**Task prompt**
The answer should be one number, the count of lines in the data with "give".

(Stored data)
%%

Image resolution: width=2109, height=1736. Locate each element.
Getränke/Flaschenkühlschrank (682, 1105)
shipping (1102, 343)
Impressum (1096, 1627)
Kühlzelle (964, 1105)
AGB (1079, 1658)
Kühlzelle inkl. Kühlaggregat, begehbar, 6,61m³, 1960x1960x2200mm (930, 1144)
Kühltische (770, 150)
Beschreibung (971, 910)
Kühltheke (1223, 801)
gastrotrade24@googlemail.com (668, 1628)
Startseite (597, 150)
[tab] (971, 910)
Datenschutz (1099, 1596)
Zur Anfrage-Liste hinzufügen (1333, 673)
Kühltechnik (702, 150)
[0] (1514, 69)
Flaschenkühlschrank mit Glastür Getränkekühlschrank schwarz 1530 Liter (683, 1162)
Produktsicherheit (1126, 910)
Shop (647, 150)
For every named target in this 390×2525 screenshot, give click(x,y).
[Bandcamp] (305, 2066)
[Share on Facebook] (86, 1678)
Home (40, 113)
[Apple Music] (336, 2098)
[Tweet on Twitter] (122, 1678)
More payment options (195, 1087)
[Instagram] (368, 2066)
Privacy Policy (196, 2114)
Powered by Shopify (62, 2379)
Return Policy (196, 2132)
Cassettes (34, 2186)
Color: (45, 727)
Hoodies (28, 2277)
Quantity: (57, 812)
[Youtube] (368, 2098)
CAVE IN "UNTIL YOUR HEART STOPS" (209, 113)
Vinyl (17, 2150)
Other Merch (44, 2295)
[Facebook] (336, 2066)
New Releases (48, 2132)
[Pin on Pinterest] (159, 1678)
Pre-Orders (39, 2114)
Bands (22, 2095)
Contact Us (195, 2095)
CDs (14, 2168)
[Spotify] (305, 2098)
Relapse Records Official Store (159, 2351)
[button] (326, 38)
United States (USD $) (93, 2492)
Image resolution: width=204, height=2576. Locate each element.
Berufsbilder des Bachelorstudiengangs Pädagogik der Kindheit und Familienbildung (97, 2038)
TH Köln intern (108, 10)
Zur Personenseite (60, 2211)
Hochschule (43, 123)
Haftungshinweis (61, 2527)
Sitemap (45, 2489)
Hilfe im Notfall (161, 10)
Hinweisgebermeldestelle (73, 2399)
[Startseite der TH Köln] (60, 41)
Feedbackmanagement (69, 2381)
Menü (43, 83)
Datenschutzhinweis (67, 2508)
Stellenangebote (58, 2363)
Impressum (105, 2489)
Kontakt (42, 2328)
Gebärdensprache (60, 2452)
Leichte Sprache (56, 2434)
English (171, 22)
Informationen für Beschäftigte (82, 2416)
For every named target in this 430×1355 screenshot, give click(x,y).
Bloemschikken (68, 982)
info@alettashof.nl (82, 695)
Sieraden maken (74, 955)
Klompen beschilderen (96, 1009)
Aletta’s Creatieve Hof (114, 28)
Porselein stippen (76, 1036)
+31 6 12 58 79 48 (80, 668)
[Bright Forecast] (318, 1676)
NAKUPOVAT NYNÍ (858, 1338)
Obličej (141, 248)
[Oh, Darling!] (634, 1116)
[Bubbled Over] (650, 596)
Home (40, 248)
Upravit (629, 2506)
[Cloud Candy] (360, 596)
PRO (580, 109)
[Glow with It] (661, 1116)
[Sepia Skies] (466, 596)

%%

**Answer for this exercise**
2